● **Task details**
Within the records below, reproduce without change the lines from the line that has "Open the Line snap dropdown" through the line that has "The width and height of the screenshot is (1400, 841).", and only those.

_ _ _ _ _ _ _

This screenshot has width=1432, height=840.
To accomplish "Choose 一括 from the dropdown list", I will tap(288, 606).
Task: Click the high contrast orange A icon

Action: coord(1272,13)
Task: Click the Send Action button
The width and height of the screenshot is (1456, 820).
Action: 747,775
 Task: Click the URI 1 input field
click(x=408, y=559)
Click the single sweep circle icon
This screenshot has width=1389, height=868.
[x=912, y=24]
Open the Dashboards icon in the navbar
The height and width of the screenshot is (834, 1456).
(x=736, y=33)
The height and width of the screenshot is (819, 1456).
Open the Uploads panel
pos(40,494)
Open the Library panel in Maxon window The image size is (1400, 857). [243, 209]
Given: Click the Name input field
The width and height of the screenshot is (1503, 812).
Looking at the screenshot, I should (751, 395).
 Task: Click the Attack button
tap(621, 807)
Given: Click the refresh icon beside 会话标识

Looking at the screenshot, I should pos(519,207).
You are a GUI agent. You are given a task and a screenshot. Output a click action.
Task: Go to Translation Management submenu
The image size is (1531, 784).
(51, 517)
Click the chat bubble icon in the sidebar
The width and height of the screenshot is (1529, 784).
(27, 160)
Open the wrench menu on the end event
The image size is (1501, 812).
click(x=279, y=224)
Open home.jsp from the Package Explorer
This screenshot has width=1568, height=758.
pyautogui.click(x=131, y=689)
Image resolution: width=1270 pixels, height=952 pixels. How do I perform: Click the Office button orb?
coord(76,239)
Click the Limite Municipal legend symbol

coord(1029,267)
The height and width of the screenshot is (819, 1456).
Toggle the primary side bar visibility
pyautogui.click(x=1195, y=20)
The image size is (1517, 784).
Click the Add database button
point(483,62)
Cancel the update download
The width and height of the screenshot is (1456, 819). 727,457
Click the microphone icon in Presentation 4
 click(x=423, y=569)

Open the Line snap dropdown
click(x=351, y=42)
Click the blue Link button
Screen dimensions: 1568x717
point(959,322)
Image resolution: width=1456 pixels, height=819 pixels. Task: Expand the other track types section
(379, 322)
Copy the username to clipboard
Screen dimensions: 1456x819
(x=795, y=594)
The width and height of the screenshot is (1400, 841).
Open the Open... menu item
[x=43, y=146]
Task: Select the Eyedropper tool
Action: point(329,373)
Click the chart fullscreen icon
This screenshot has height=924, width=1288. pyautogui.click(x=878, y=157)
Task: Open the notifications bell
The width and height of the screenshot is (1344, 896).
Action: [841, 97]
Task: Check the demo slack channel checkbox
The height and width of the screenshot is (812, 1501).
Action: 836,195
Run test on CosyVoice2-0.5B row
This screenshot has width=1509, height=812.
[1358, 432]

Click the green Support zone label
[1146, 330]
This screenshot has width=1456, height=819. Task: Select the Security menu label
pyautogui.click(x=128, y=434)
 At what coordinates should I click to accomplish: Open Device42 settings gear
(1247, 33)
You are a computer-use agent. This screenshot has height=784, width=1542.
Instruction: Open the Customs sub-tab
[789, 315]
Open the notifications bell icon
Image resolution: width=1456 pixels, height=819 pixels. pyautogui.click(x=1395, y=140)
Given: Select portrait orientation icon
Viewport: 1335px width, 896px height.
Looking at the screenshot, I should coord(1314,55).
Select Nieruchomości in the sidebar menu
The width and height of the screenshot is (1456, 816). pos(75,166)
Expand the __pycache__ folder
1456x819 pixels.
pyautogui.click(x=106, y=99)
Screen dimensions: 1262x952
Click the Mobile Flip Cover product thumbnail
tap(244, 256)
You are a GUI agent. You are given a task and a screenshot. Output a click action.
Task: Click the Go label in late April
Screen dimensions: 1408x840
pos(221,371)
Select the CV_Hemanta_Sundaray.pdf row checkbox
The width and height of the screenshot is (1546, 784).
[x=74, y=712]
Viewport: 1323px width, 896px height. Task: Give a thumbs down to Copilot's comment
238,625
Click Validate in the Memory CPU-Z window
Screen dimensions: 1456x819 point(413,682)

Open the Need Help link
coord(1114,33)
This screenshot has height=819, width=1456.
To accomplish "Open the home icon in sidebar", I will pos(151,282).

_ _ _ _ _ _ _

● **Expected answer**
Open the Line snap dropdown
click(x=351, y=42)
Click the blue Link button
Screen dimensions: 1568x717
point(959,322)
Image resolution: width=1456 pixels, height=819 pixels. Task: Expand the other track types section
(379, 322)
Copy the username to clipboard
Screen dimensions: 1456x819
(x=795, y=594)
The width and height of the screenshot is (1400, 841).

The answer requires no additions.